If the Veteran is applying for IU, it may prove useful to also submit a medical (treating) doctor’s written statement confirming that the Veteran is unable to maintain substantially gainful employment because of his or her service-connected disabilities.
When a veteran’s service-connected disabilities warrant a 100 percent rating, does that mean he or she is permanent and total (“P&T”)? Not automatically. The designation of “permanent and total” is the holy grail of sorts for veterans because it entitles the veteran to additional benefits such as access to military bases’ stores, state-level benefits and discounts, and usually no future VA medical examinations. However, there is no statutory or regulatory provision for P&T criteria, and therefore, it is inconsistently designated among the 58 VA Regional Offices. For example, I have seen VA examiners note it in a VA exam report which VA raters then incorporate into a Rating Decision. In other cases, a VA examination report is silent regarding P&T status, but a VA rater still includes it in a Rating Decision.

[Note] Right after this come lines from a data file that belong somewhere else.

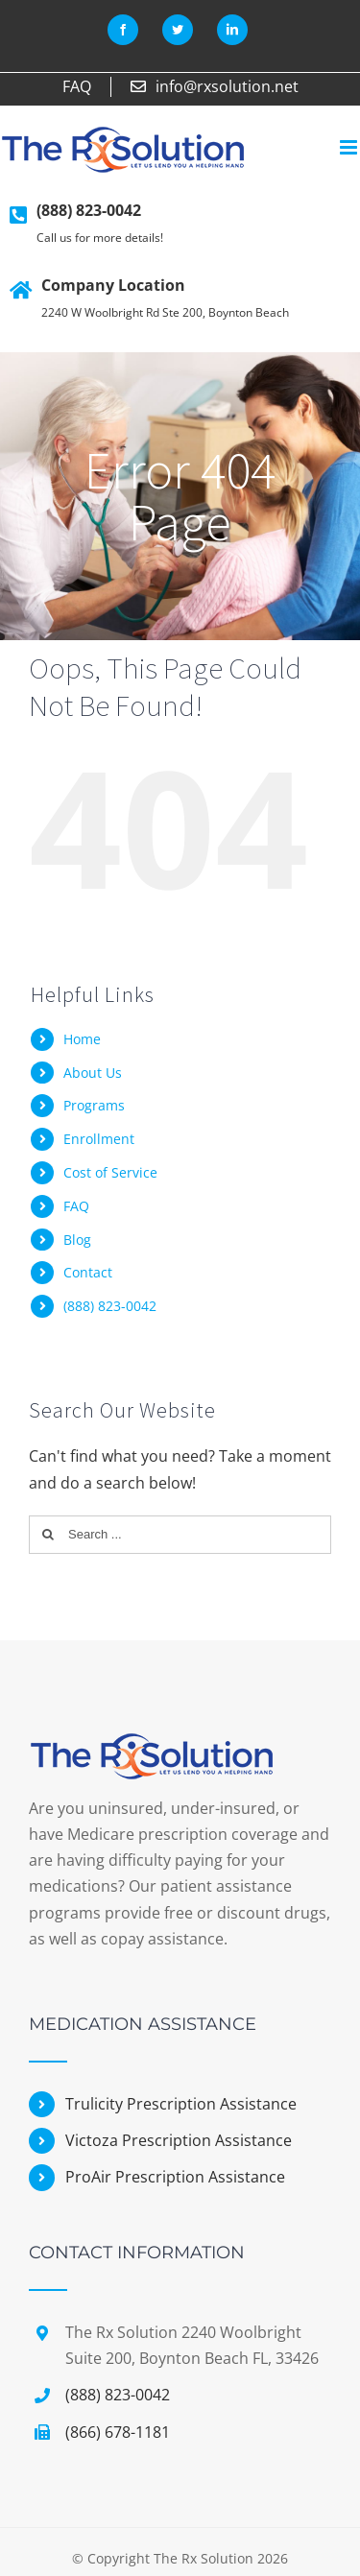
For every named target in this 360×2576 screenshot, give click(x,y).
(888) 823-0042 (88, 210)
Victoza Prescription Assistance (178, 2140)
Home (82, 1039)
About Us (92, 1072)
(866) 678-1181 (117, 2432)
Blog (77, 1239)
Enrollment (98, 1139)
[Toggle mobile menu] (350, 147)
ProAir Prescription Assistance (175, 2176)
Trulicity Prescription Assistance (181, 2103)
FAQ (76, 1206)
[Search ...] (180, 1534)
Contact (87, 1272)
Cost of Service (110, 1172)
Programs (94, 1105)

Note also that a Veteran cannot apply simply for P&T; rather, it is a designation the VA gives when a Veteran’s service-connected disabilities are severe and show no signs of ever improving.
Can a Veteran receive both VA benefits and Social Security benefits at the same time? It depends on the type of benefits being paid by each agency. A Veteran is eligible to receive both Social Security Disability Insurance (SSDI) and service connected disability from the VA. However, if a Veteran is receiving a Social Security Pension (SSI), then there will be an offset for VA service-connected disability pay. When a Veteran qualifies for both VA service connection compensation and SSI, then the VA will ask the veteran to choose.
Note that a Veteran cannot receive VA Pension and Social Security Insurance (SSI) simultaneously (because they are both financial needs-based programs). Typically, however, VA pension payments are higher.
If a veteran passes away, do his benefits automatically go to his surviving spouse? No, a Veteran’s monthly VA benefits do not automatically pass to his or her surviving spouse. But, if a Veteran passes away while their claim or appeal for VA service connection benefits is still pending, then a surviving spouse may be eligible to be substituted in place of the late-Veteran and continue to pursue his VA benefits. In addition, an eligible surviving spouse may receive death benefits (known as Dependency and Indemnity Compensation (DIC)) if they are able to show that the medical condition that caused the Veteran’s death is related to military service.
How does an eligible survivor of a deceased veteran qualify for VA benefits? A Veteran’s spouse may qualify for Dependency Indemnity Compensation (DIC) benefits if: 1) the cause of the Veteran’s death was due to service, 2) a veteran’s death resulted from a non service-related injury or disease and the Veteran was receiving, or was entitled to receive, VA Compensation for service-connected disability that was rated as totally disabling for at least 10 years immediately before death, 3) the Veteran was receiving the total disability for at least five years following his or her release from active duty immediately preceding death, or, 4) the Veteran was a former prisoner of war who died after September 30, 1999, and was receiving benefits for at least one year prior to death.